Remember that the investment industry wants your money
I once had a boss who asked the executives at the boardroom table why our company did not manage ‘all’ of our clients’ money. We were doing very well (at the time) so why was the money not pouring in? We decided to create some new products to ‘entice’ investors to give us more of their assets to manage. Keep this in mind: The investment industry will create — and sell — products that it thinks you need. With some encouragement from your broker, you might be tempted to buy some of these trendy products. You ‘might’ end up with a good investment. But more likely you will end up with a high-cost, trendy product that pays fees to your investment manager and none to you.
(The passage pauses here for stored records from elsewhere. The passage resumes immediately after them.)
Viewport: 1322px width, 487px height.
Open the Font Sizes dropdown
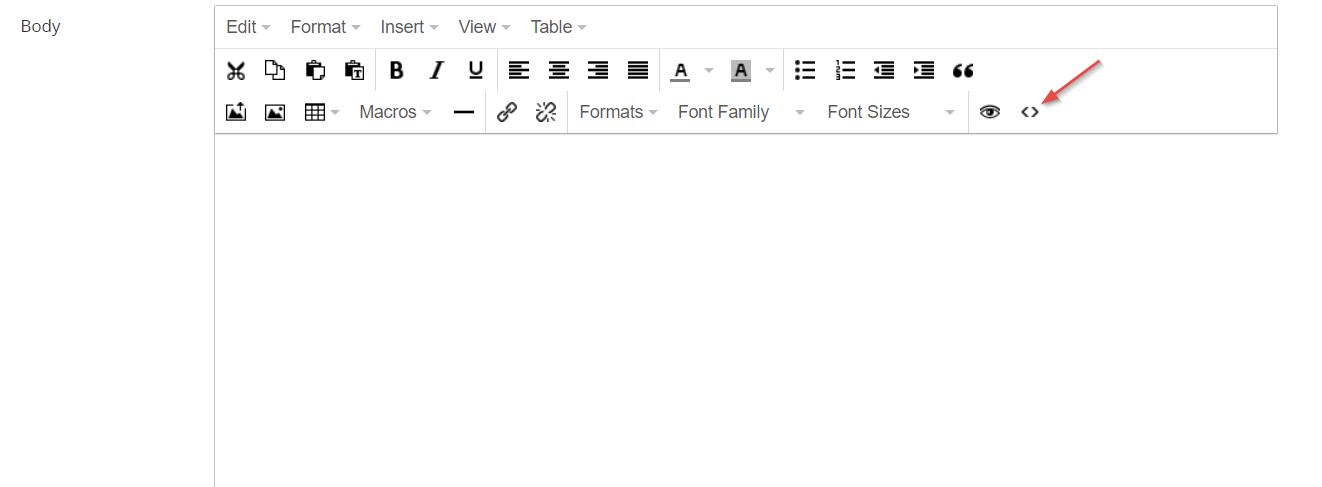click(x=891, y=112)
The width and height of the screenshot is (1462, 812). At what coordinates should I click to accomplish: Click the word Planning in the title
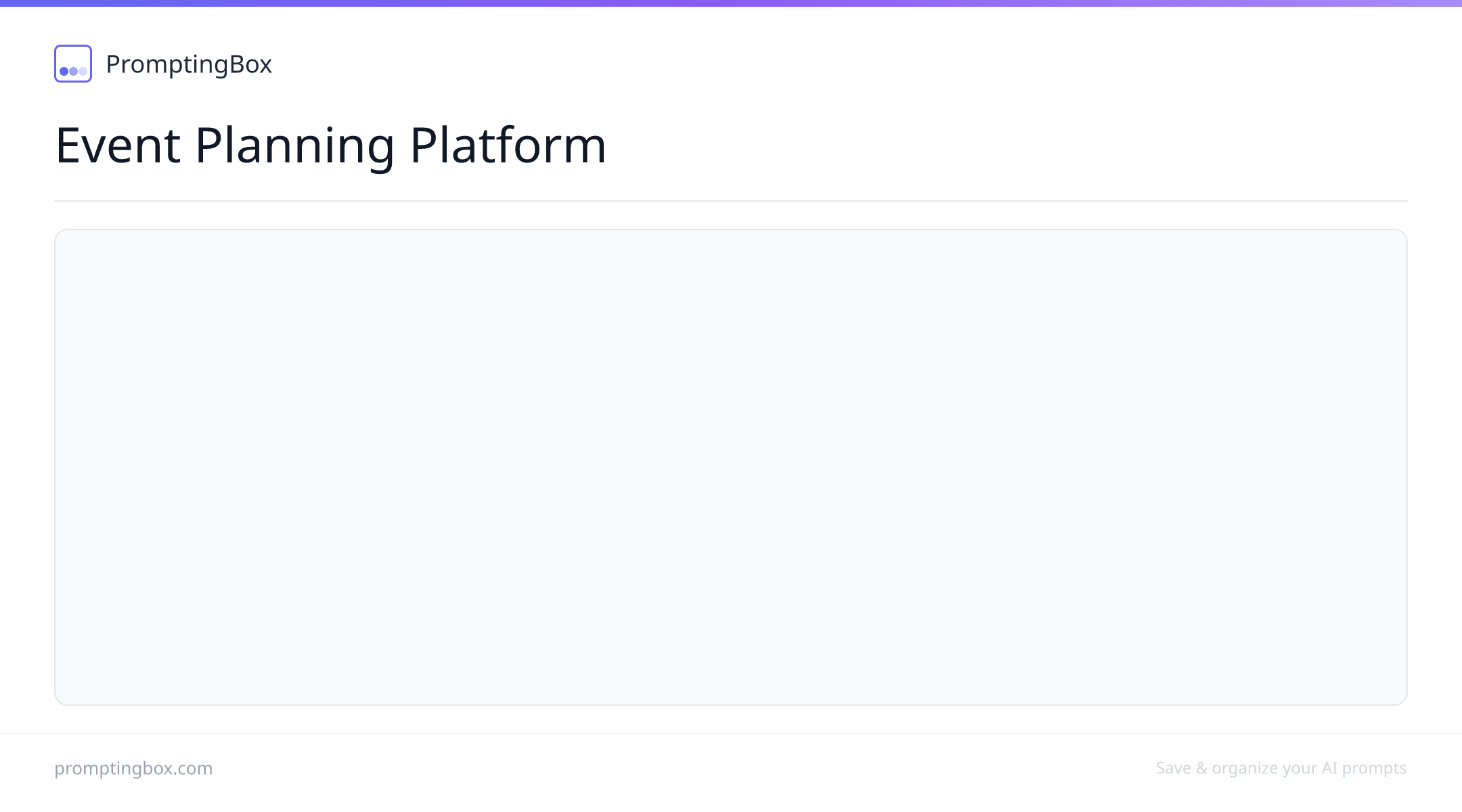[x=294, y=146]
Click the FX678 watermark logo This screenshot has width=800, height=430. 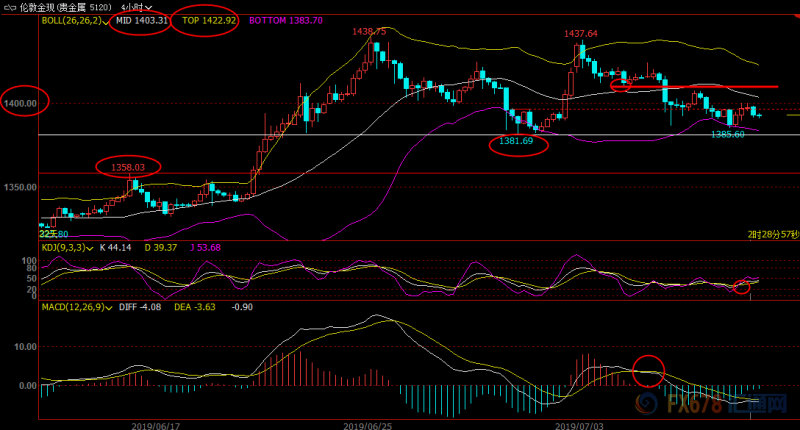click(711, 404)
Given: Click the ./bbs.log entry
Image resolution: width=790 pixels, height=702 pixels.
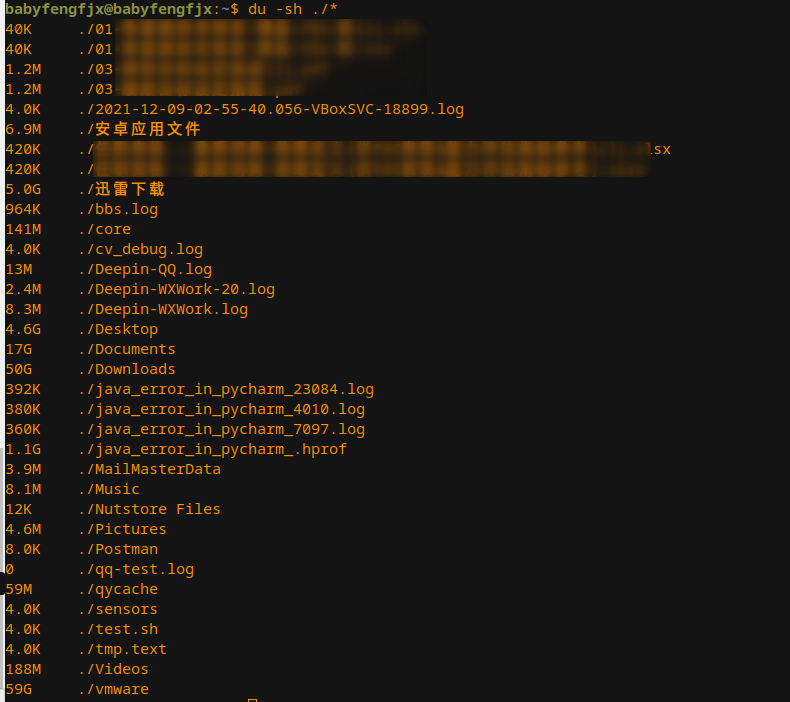Looking at the screenshot, I should pyautogui.click(x=117, y=209).
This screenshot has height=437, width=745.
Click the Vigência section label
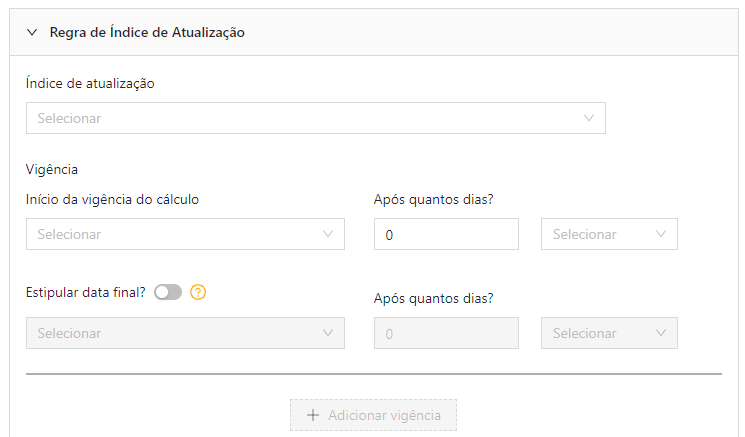tap(52, 170)
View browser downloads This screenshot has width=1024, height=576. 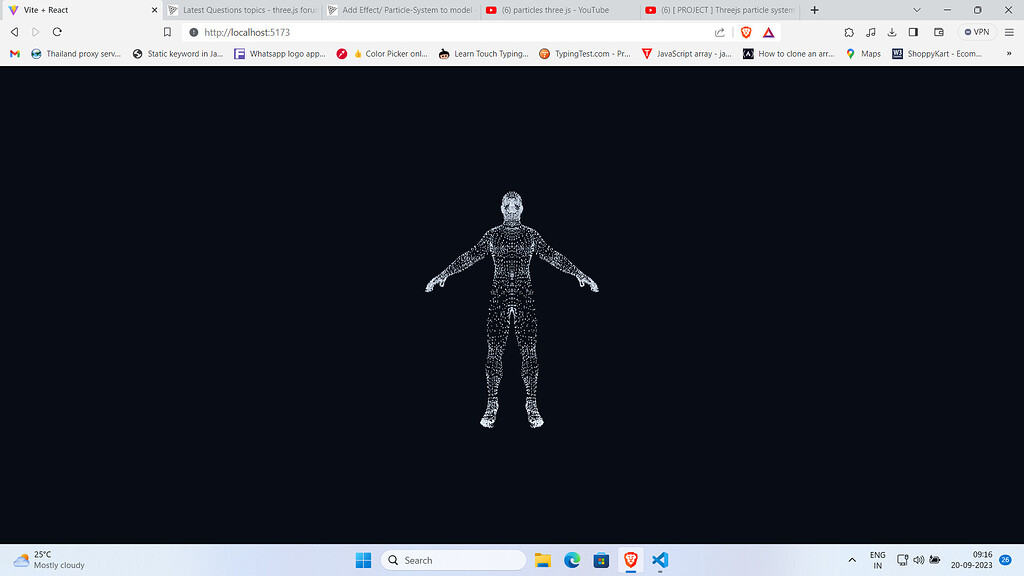pyautogui.click(x=891, y=32)
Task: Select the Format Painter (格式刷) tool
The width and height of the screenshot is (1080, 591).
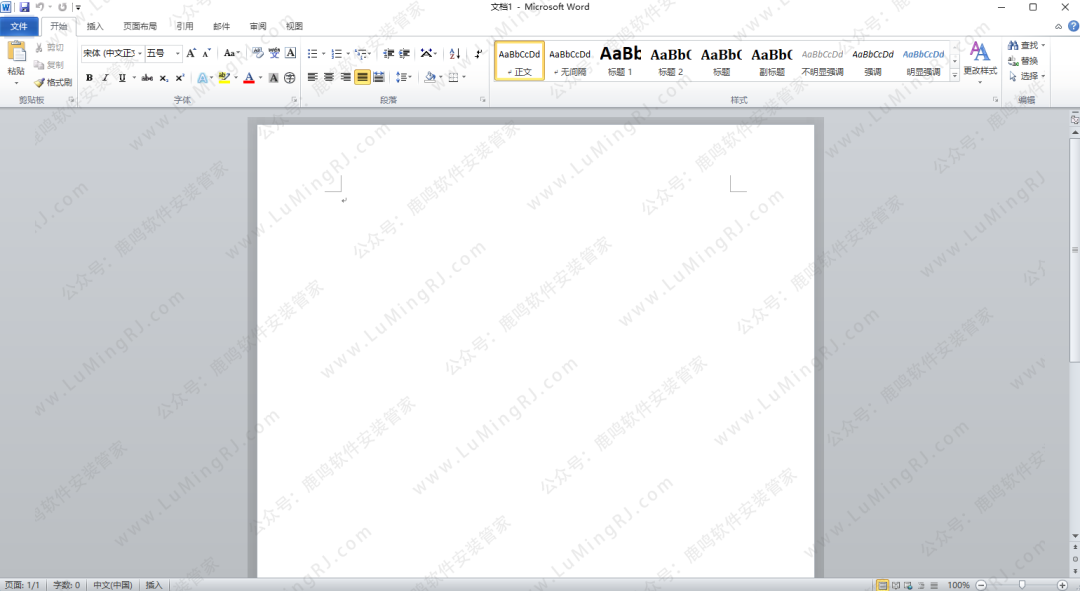Action: (53, 83)
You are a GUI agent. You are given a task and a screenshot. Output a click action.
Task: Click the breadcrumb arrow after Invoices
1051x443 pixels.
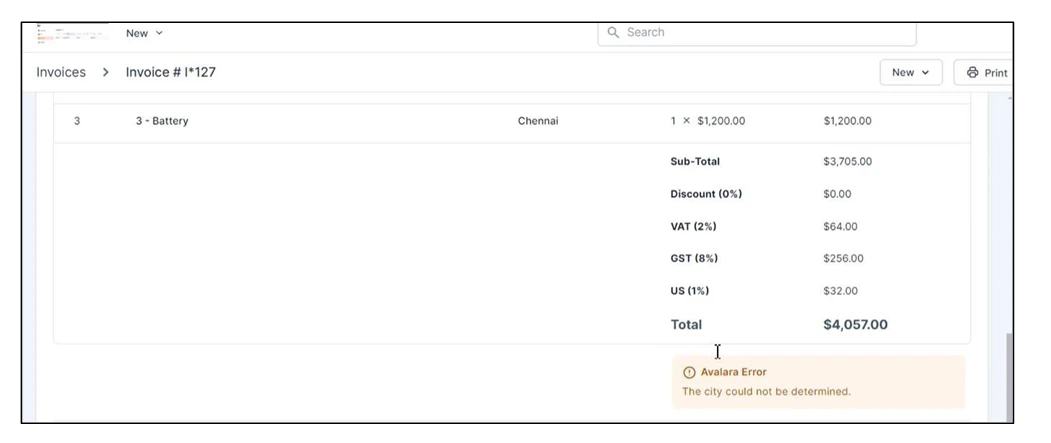click(x=106, y=72)
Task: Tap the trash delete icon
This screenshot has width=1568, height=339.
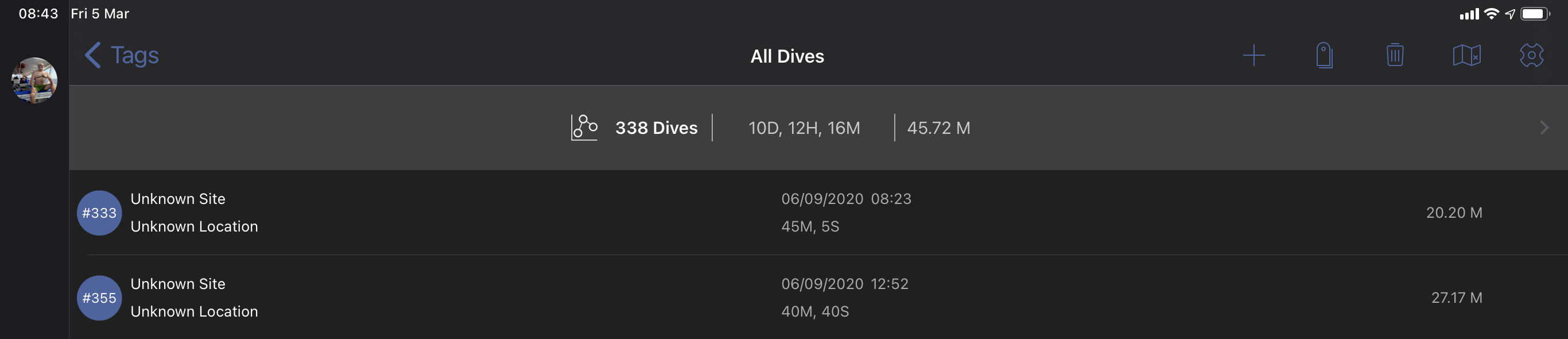Action: pos(1395,56)
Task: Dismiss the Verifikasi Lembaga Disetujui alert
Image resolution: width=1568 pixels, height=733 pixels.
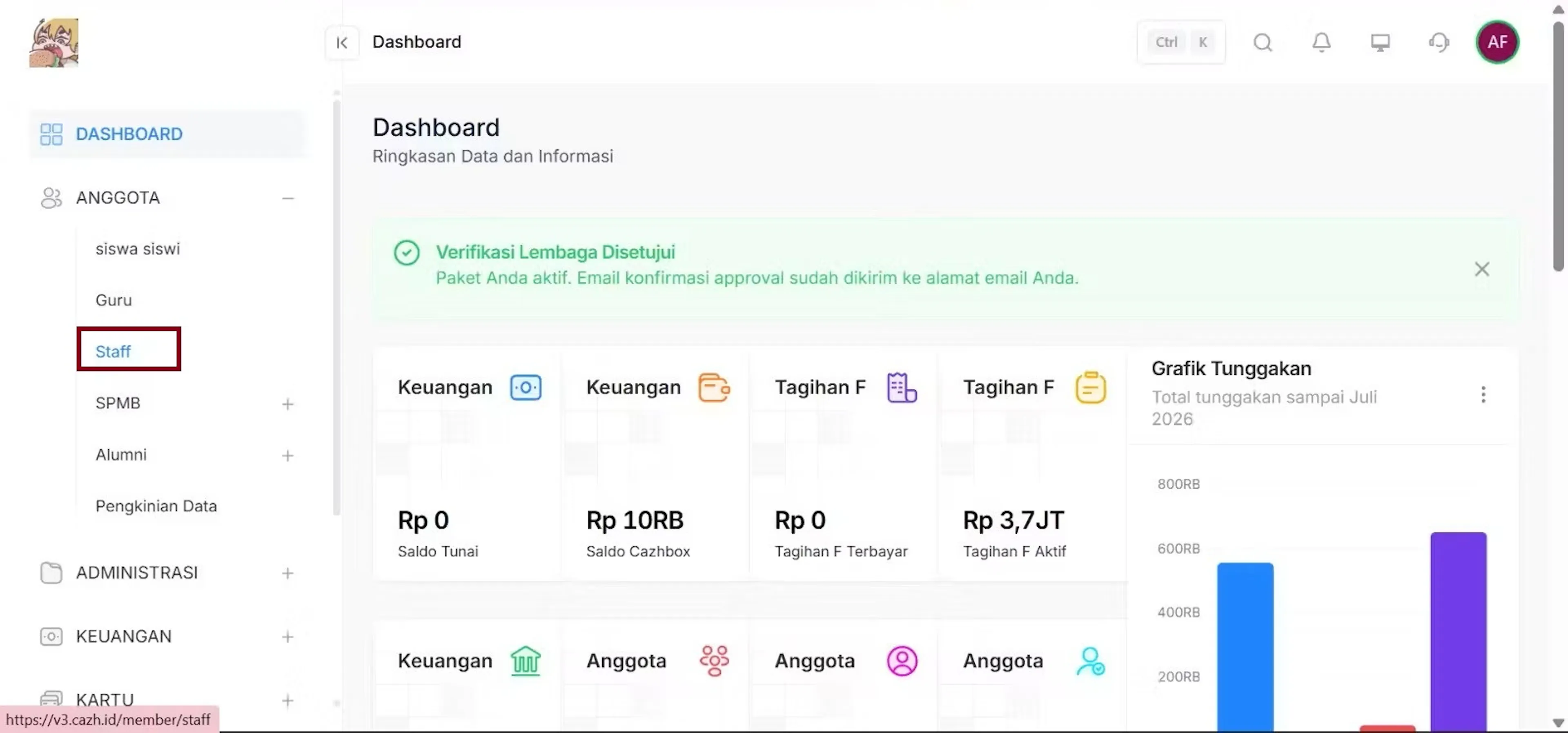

If your portfolio is doing well, why on earth would you want something new with embedded fees in it?
Remember you are going to take some hits along the way
If you do not experience a big loss in your portfolio once in a while, you are (probably) being too conservative. Yes, the losses hurt. But the math is in your favour. You can make 10,000 per cent on a stock (like the aforementioned Netflix over the past 10 years) but you can only lose 100 per cent on a stock. You will not be able to get those big giant winners without ‘reaching’ a bit for growth. It won’t always work, but when it does your portfolio will be able to absorb lots of losers along the way.
Don’t chase trends but let your winners ride
This ties in with the above. We love letting winners ride. A stock doing well means one thing: other investors like it. You have friends now buying. Success attracts attention, and attention often leads to higher valuations. We are happy to let stocks go to 10 per cent of a portfolio (we get nervous after that level). But, riding your winners is completely different than chasing trends. Is your portfolio filled with bitcoin and marijuana stocks?
If so, you may be a trend chaser. Stick with growing companies performing well, rather than ‘hoping’ a trend continues. Micron (MU on NASDAQ) is one example. Up 126 per cent in a year, it still only trades at 8 times’ earnings. Contrast that with cryptocurrency stock HIVE Blockchain Technologies (HIVE on TSX-V) down 61 per cent this year with a negative price/earnings ratio due to losses.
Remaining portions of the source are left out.